* Dataset
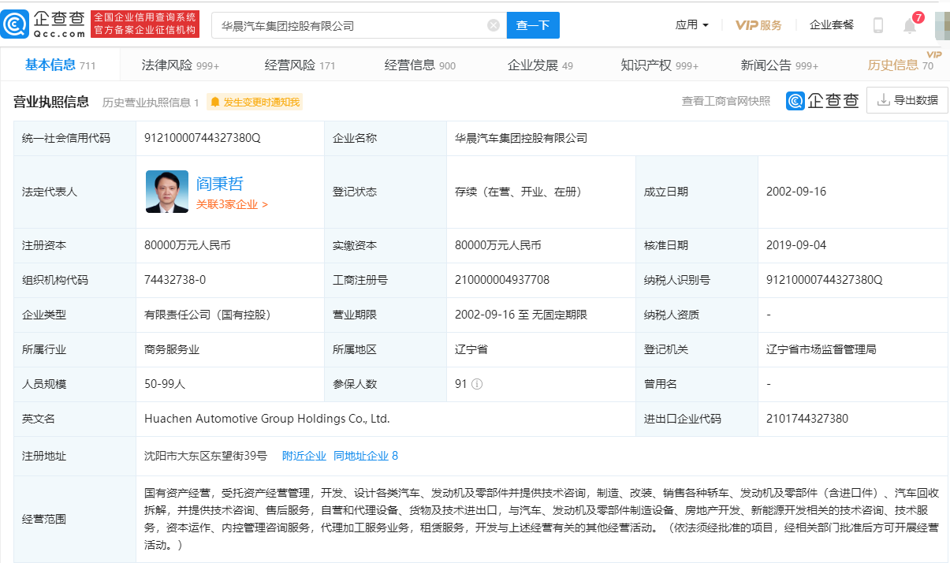Click the info icon next to 参保人数 91
The height and width of the screenshot is (563, 950).
coord(477,385)
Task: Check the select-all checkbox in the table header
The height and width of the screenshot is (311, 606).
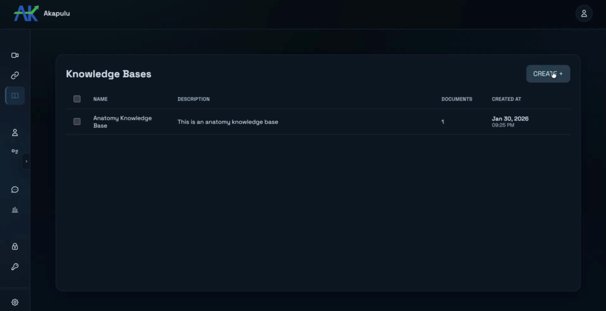Action: 77,99
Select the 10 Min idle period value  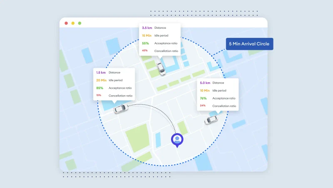(205, 90)
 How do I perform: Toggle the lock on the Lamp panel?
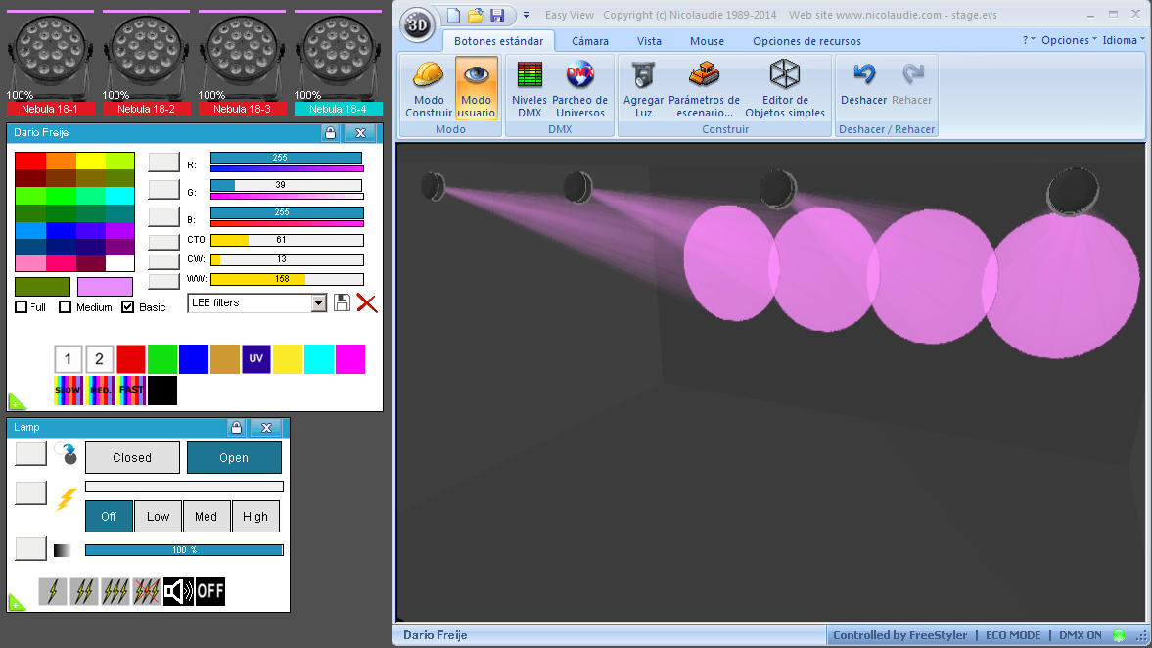point(237,427)
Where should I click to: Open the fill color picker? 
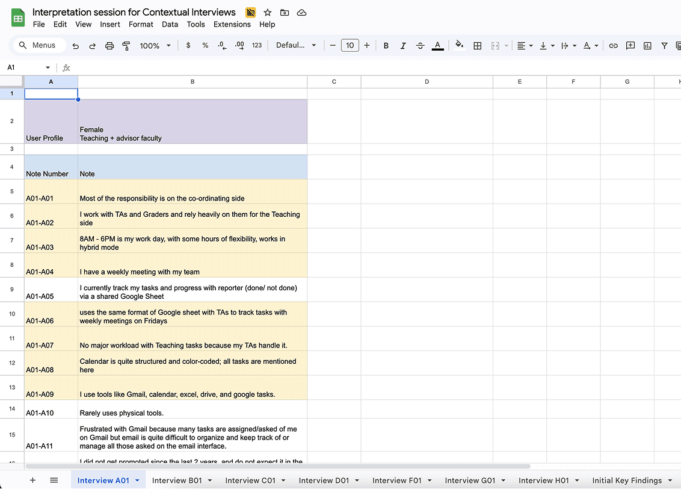pyautogui.click(x=460, y=45)
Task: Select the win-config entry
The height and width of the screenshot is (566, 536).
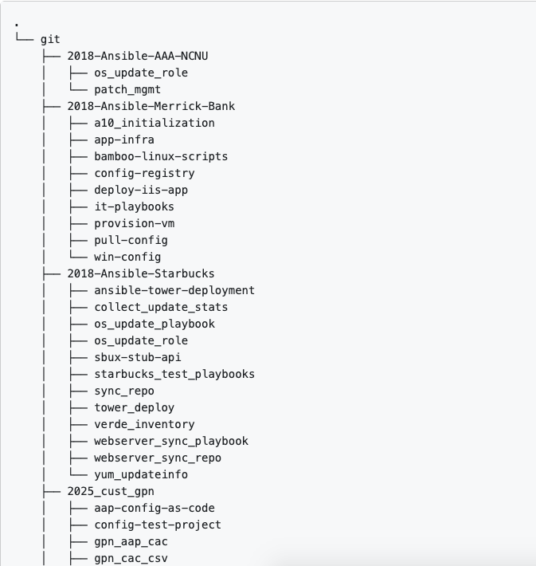Action: pos(127,257)
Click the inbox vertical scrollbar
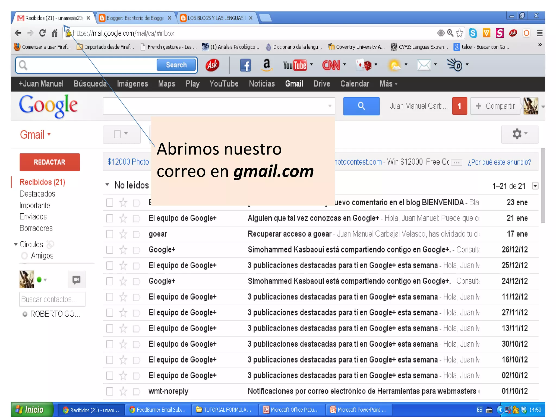This screenshot has height=417, width=556. click(x=542, y=186)
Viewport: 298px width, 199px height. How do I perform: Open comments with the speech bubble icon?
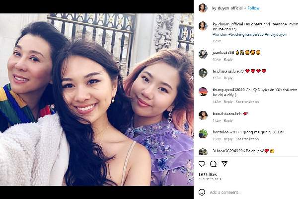pos(213,164)
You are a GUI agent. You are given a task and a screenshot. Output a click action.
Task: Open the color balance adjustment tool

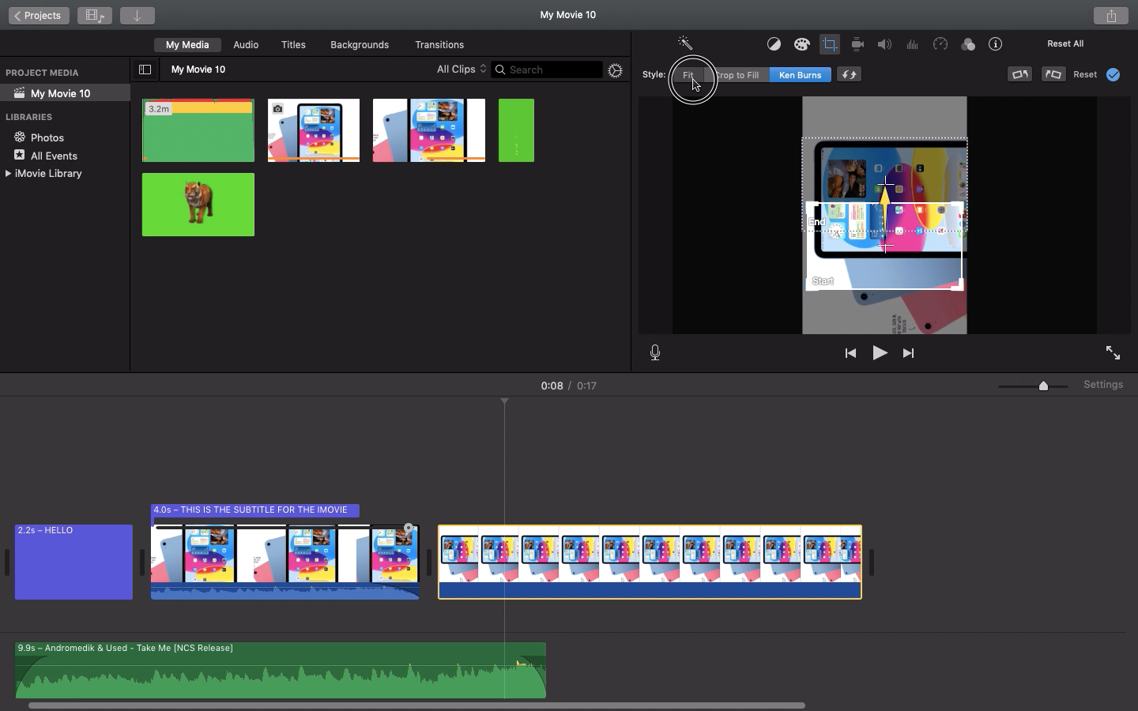(x=774, y=44)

* Exercise description
Show every line of the records above that contains the word "perform", matching its case exactly.

* Response to the exercise
 How do I perform: Toggle the lock on the Lamp panel?
Viewport: 298px width, 199px height. How do I perform: Open comments with the speech bubble icon?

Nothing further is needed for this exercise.